Bilberry Bumblebee Project

The Bilberry Bumblebee is a rare gem found locally on the dry heath of the Long Mynd. The spring queen specialises in bilberry flowers and the new queens emerging in August forage on the heather.

The Bilberry Bumblebee in your Garden project has been set up between the National Trust, the Stepping Stones Project and the Bumblebee Conservation Trust to map the distribution of the Bilberry Bumblebee on the Long Mynd.

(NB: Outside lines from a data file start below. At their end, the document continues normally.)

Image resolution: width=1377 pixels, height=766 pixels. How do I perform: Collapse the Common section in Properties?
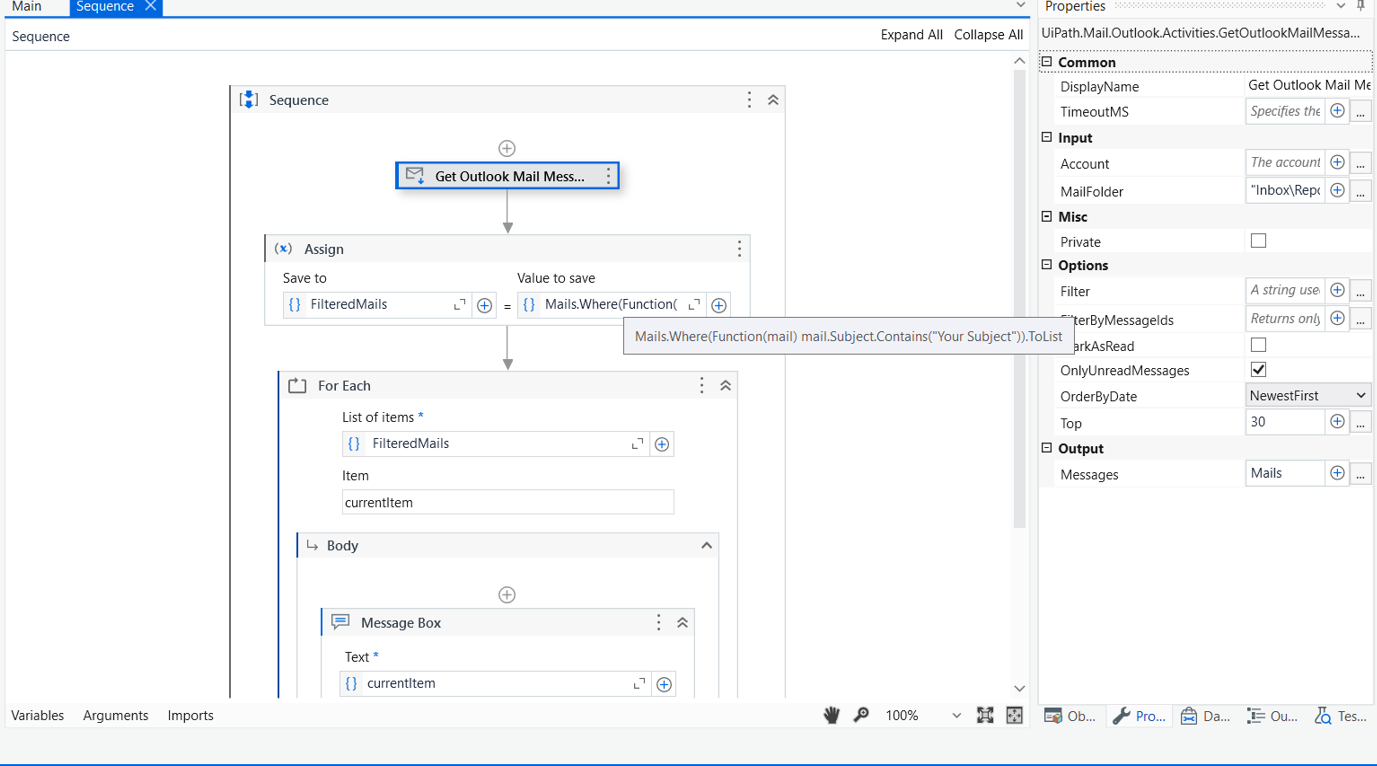1046,61
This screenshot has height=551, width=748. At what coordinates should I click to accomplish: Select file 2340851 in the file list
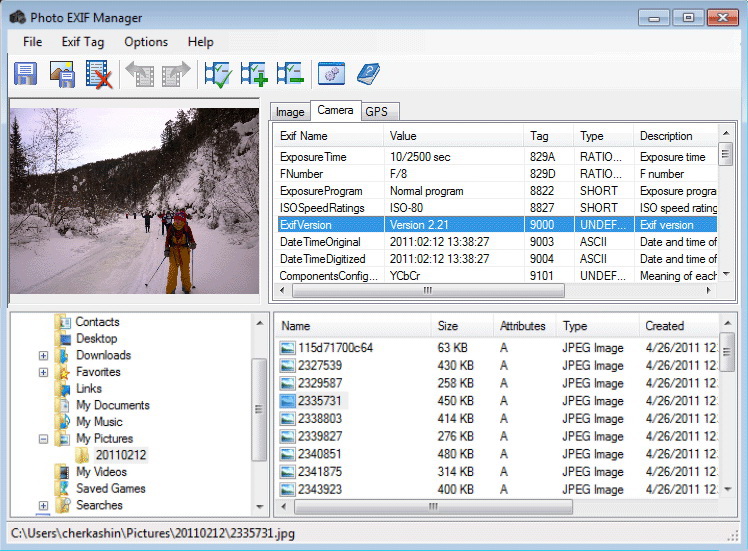[x=319, y=454]
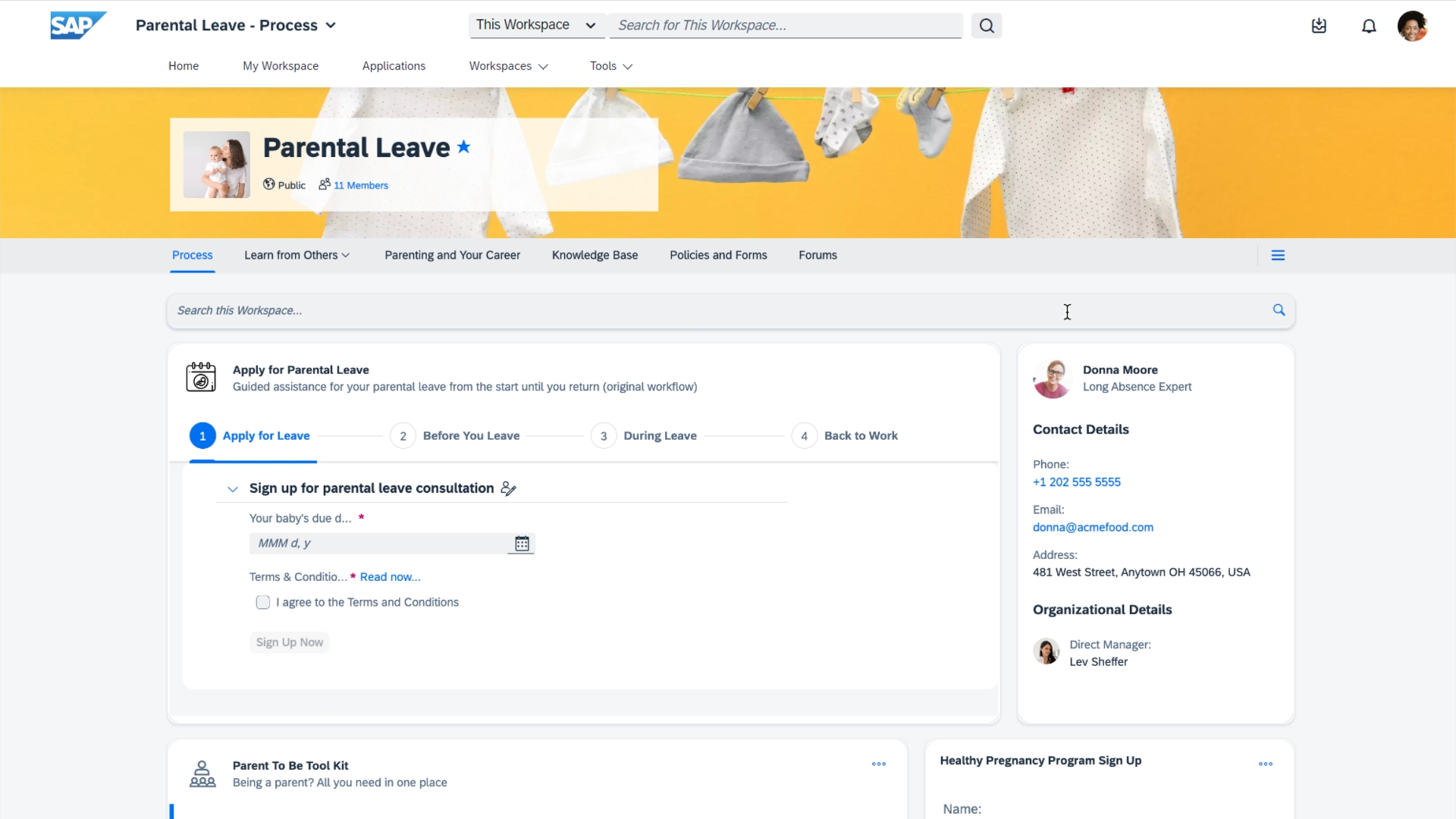Open the calendar date picker icon

point(522,544)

See known hotspots.

Thank you for your help this summer...

close up photograph of a ilberry Bumblebee by Steve Falk

Bilberry Bumblebee by Steven Falk

People living in the Strettons, the Stiperstones or the villages in between were in an ideal location to participate in the project by recording any sightings in their garden.

Project Report

We knew where the bilberries and heather are located on the Long Mynd, but we did not know where the Bilberry Bumblebee goes during the nectar gap. They have been recorded on thistles, clovers, bramble, thyme, raspberry, foxglove and wild roses.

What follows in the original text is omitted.